Saturday, August 31, 2013

Keep My Eye on the Lion -the Lion of Judah that is

I have to be honest, there is so much going on that I am like a basketball player on a court watching all the action around, and I lose sight of the ball.  I question myself constantly because I don't think I am good enough for Jesus, and yet he chose me.  It is a concept that still blows my mind.  When I have all of these doubts about myself-there is something inside the core of me that says "Keep your eye on the Lion"..  Bills may roll out of proportion, changes happen constantly in our world of work.  It indeed is enough to make a person take pause.  I don't like the frustration I feel.  I don't like feeling like I am alone, so I ask God to help me keep my eye on the Lion. The juxtaposition of that is I want to keep my eye on the Lion of Judah.  I want Him to watch that lion that is strolling around to try to seek and destroy all the belongs to God.

Years ago, I read about all of these goings on in our society, and I believe at the time I thought it was just a story. And yet I look around at a world that is within a keystroke of going into another war that could be very damaging and deadly to many young people in the world.  I am so ill from watching little children having the foam coming out of their mouth because of power's hatred.
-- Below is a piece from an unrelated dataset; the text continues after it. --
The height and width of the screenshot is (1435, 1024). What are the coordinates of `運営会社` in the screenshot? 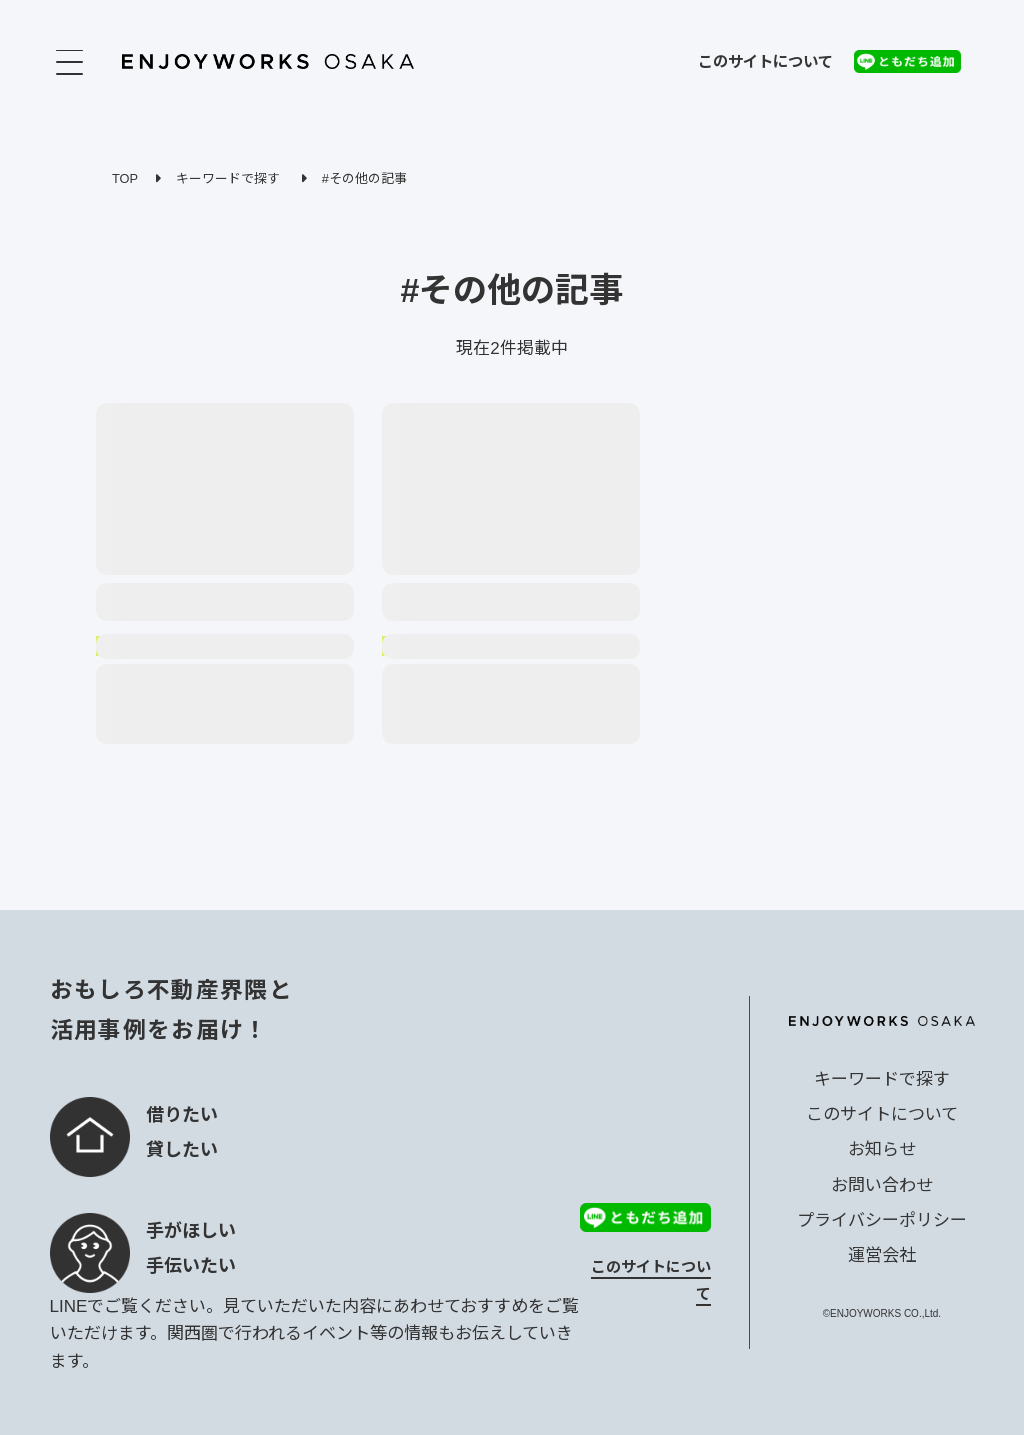 It's located at (882, 1255).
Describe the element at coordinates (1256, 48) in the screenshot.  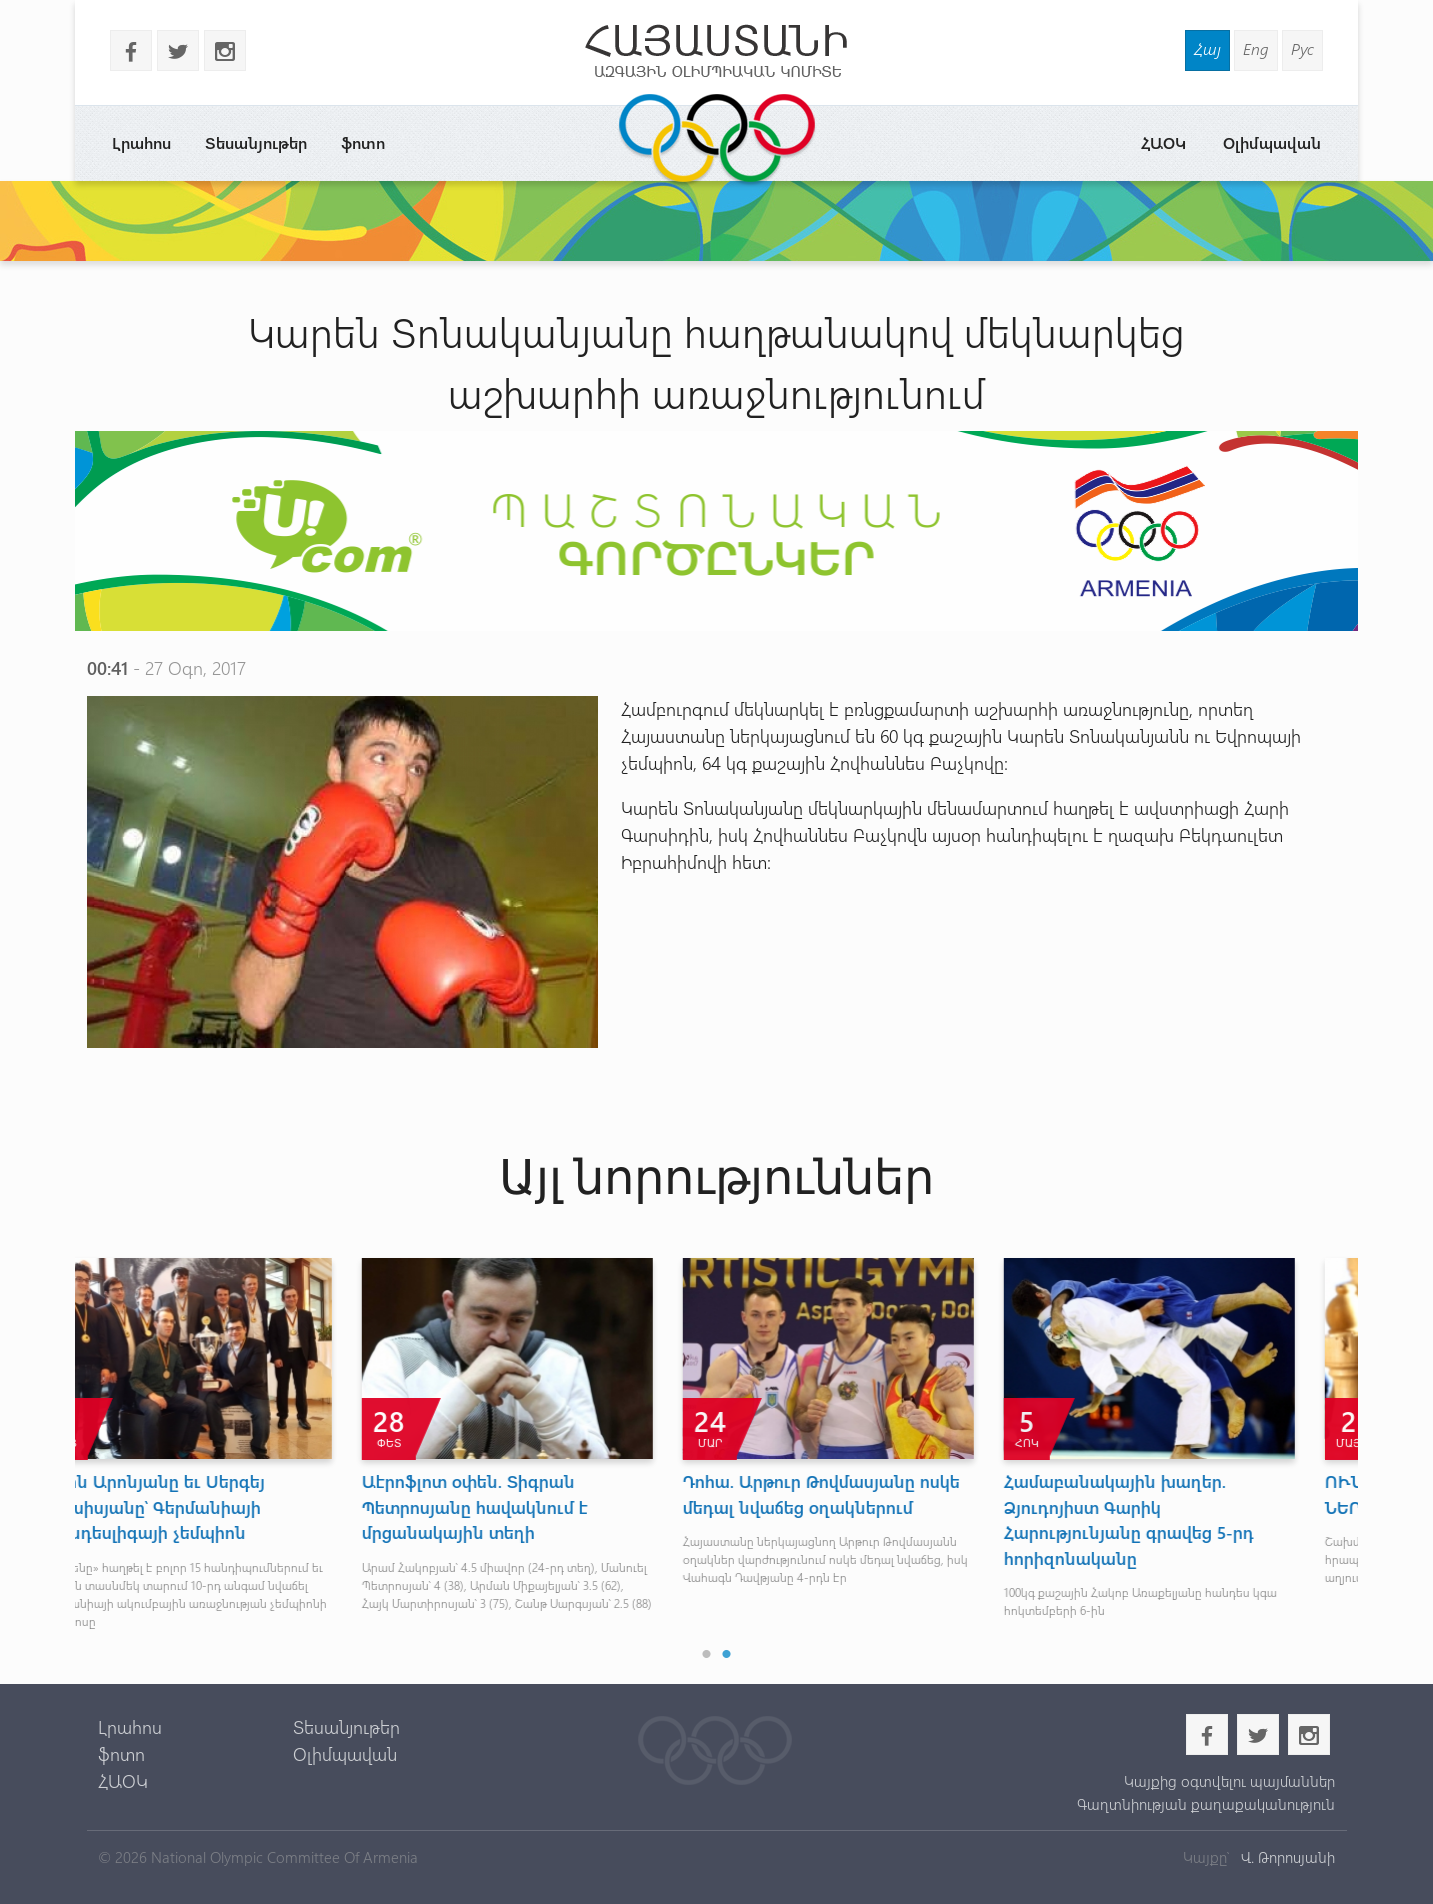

There are days currently, that I am afraid one of these days I will wake up and our whole world will be turned upside down.  This is why we keep our eye on the Lion .


"Anyone who hurts one such as these, better they shall have a millstone wrapped around their neck and dropped in the bottom of the sea."  I believe Jesus said that.  How his heart must break for the innocents that are killed.  How His heart must break for those who cause all of this death and destruction.  I think of the time Jesus stood outside of Jerusalem going "Jerusalem, Jerusalem, how would I have gathered you up"....."yet you would not have it."  Is this the same thing that we as individuals do whenever we do not see His grace in our lives?  I sometimes think how God's heart breaks for all of us, because some days we get it just so wrong.  We do not live in love.  We do not live in His Grace, and yet He patiently waits.

I think that the wonderful thing about knowing there is a God is that in the world of constant changes HE DOES NOT CHANGE.  There is something so nice about, even when my world is going 1000 mph, GOD DOES NOT CHANGE.